I would just use a type that can store the enumerator values (i should know the rough range of values before-hand), cast to it, and send it over the network. Preferably the type should be some fixed-width one, like int32_t, so it doesn't come to conflicts when different machines are involved. Or i would print the number, and scan it on the other side, which gets rid of some of these problems.
Response to Edit
Well, the compiler is not required to use any size. An easy thing to see is that the sign of the values matter - unsigned types can have significant performance boost in some calculations. The following is the behavior of GCC 4.4.0 on my box
int main(void) {
enum X { A = 0 };
enum X a; // X compatible with "unsigned int"
unsigned int *p = &a;
}
But if you assign a -1, then GCC choses to use int as the type that X is compatible with
int main(void) {
enum X { A = -1 };
enum X a; // X compatible with "int"
int *p = &a;
}
Using the option --short-enums of GCC, that makes it use the smallest type still fitting all the values.
int main() {
enum X { A = 0 };
enum X a; // X compatible with "unsigned char"
unsigned char *p = &a;
}
In recent versions of GCC, the compiler flag has changed to -fshort-enums. On some targets, the default type is unsigned int. You can check the answer here.
C99, 6.7.2.2p4 says
Each enumerated type shall be
compatible with char, a signed
integer type, or an unsigned
integer type. The choice of type
is implementation-defined,108) but
shall be capable of representing the
values of all the members of the
enumeration. [...]
Footnote 108 adds
An implementation may delay the choice of which integer
type until all enumeration constants have been seen.
So it is implementation-defined, and sizeof(enum) might be equal to sizeof(char), i.e. 1.
In chosing the size of some small range of integers, there is always a penalty. If you make it small in memory, there probably is a processing penalty; if you make it larger, there is a space penalty. It's a time-space-tradeoff.
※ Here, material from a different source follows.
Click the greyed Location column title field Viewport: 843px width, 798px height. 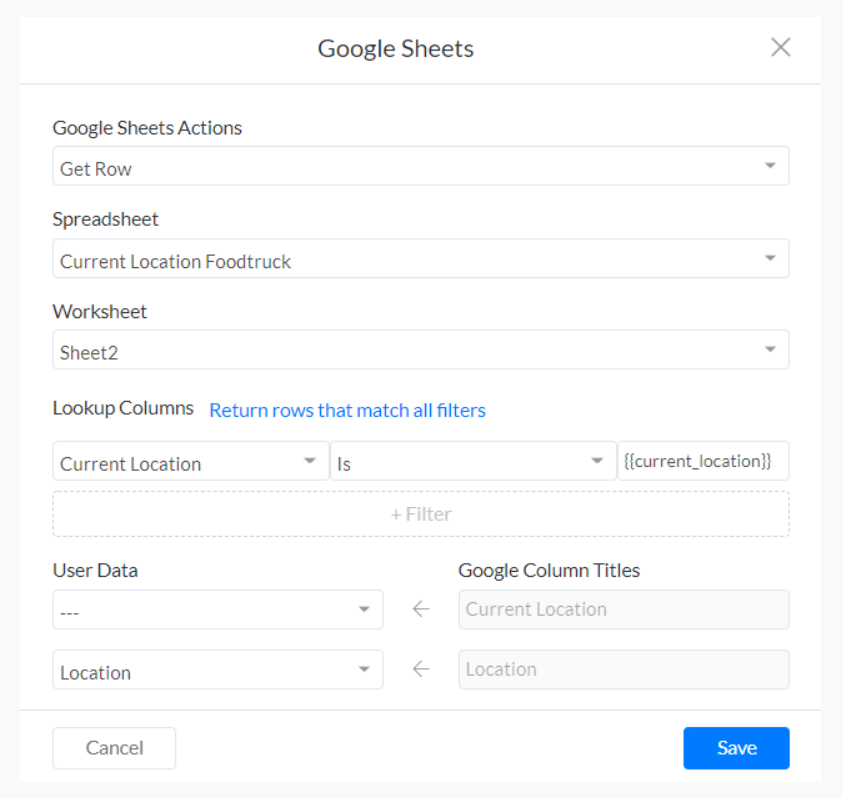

Error codes are typically #defines, because they need to be extensible: different libraries may add new error codes. You cannot do that with enums.
Is the sizeof(enum) == sizeof(int), always
The ANSI C standard says:
Each enumerated type shall be compatible with char, a signed integer type, or an unsigned integer type. The choice of type is implementation-defined. (6.7.2.2 Enumerationspecifiers)
So I would take that to mean no.
If this is the case wont #DEFINE be better as it would save memory.
In what way would using defines save memory over using an enum? An enum is just a type that allows you to provide more information to the compiler. In the actual resulting executable, it's just turned in to an integer, just as the preprocessor converts a macro created with #define in to its value.
What is the usual practise. I if i have to transport these return types over a network and some processing has to be done at the other end
If you plan to transport values over a network and process them on the other end, you should define a protocol. Decide on the size in bits of each type, the endianess (in which order the bytes are) and make sure you adhere to that in both the client and the server code. Also don't just assume that because it happens to work, you've got it right. It just might be that the endianess, for example, on your chosen client and server platforms matches, but that might not always be the case.
No.
Example: The CodeSourcery compiler
When you define an enum like this:
enum MyEnum1 {
A=1,
B=2,
C=3
};
// will have the sizeof 1 (fits in a char)
enum MyEnum1 {
A=1,
B=2,
C=3,
D=400
};
// will have the sizeof 2 (doesn't fit in a char)
Details from their mailing list
On some compiler the size of an enum is depending on how many entry's are in the Enum. (less than 255 Entrys => Byte, More than 255 Entrys int)
But this is depending on the Compiler and the Compiler Settings.
enum fruits {apple,orange,strawberry,grapefruit};
char fruit = apple;
fruit = orange;
if (fruit < strawberry)
...
all of this works perfectly
if you want a specific underlying type for an enum instance, just don't use the type itself.